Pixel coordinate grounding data
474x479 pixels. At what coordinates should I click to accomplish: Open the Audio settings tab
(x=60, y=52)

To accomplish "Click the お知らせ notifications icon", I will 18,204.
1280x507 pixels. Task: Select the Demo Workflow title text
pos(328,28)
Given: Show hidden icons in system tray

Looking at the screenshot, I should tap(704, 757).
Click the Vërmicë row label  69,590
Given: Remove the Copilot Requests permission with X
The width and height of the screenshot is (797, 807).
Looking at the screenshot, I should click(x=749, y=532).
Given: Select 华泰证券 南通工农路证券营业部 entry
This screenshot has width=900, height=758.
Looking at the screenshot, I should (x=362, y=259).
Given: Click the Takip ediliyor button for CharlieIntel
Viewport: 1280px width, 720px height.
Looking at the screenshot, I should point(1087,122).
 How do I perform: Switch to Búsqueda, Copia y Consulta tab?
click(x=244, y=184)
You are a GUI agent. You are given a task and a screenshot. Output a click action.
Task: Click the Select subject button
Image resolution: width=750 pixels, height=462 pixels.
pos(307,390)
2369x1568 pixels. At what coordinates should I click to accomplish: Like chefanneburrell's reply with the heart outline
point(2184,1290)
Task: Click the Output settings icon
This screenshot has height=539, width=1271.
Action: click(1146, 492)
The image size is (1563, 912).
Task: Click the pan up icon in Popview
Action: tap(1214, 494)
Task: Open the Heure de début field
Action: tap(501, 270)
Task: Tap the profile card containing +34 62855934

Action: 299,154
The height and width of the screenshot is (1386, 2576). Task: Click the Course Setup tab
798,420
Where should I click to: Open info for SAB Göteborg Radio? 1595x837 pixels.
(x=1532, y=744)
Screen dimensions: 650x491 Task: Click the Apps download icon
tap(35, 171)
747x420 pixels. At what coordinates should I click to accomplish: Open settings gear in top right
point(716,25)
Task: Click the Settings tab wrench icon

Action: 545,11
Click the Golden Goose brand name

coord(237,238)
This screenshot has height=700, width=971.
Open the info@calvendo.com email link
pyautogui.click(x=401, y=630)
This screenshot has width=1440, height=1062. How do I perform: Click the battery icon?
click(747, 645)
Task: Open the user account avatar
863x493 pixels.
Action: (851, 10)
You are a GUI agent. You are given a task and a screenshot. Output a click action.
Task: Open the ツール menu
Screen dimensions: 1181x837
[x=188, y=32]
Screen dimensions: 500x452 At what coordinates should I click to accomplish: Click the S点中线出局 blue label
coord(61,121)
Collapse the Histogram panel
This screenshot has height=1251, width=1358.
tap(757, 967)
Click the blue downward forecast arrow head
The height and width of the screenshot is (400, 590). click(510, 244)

__Work task__. A verbatim transcription is needed of the lines above, starting at the line with "1280x507 pixels. Task: Select" and ending at the line with "Given: Remove the", both included, and of nothing else.

__Expected answer__.
1280x507 pixels. Task: Select the Demo Workflow title text
pos(328,28)
Given: Show hidden icons in system tray

Looking at the screenshot, I should tap(704, 757).
Click the Vërmicë row label  69,590
Given: Remove the Copilot Requests permission with X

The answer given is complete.